## [Excerpted data]

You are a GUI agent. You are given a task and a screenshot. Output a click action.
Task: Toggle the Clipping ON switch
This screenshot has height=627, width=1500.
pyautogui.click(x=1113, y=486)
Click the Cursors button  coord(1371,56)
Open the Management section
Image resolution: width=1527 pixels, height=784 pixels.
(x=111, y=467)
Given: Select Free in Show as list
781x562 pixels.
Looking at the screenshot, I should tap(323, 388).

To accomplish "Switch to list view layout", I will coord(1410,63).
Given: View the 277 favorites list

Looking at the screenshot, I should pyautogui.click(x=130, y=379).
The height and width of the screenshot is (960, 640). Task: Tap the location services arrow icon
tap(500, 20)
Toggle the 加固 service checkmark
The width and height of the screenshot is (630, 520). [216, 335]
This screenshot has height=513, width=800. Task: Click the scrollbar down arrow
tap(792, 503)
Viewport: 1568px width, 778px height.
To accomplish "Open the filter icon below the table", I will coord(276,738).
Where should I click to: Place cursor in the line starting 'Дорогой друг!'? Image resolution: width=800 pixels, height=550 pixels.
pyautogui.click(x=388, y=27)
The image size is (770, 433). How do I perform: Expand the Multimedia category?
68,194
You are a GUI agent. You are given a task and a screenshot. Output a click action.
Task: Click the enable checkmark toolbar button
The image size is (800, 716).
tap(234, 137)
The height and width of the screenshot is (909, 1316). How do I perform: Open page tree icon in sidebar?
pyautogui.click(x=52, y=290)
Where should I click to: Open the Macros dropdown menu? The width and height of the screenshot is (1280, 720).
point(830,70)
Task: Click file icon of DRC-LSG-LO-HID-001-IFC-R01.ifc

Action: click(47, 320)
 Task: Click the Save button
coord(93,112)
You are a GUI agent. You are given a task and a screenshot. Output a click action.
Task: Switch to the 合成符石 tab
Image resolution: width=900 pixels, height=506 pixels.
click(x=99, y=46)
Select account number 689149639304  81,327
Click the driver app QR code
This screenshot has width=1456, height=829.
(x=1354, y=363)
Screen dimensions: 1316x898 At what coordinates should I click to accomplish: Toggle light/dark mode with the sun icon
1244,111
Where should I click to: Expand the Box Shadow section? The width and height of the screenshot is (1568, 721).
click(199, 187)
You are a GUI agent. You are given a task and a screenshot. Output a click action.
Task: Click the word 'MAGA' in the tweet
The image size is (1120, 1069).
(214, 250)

## [Written request]
Pick out every line in the records that contains the string "list" and copy each one. Case counts.

## [Task output]
Given: Select Free in Show as list
To accomplish "Switch to list view layout", I will coord(1410,63).
Given: View the 277 favorites list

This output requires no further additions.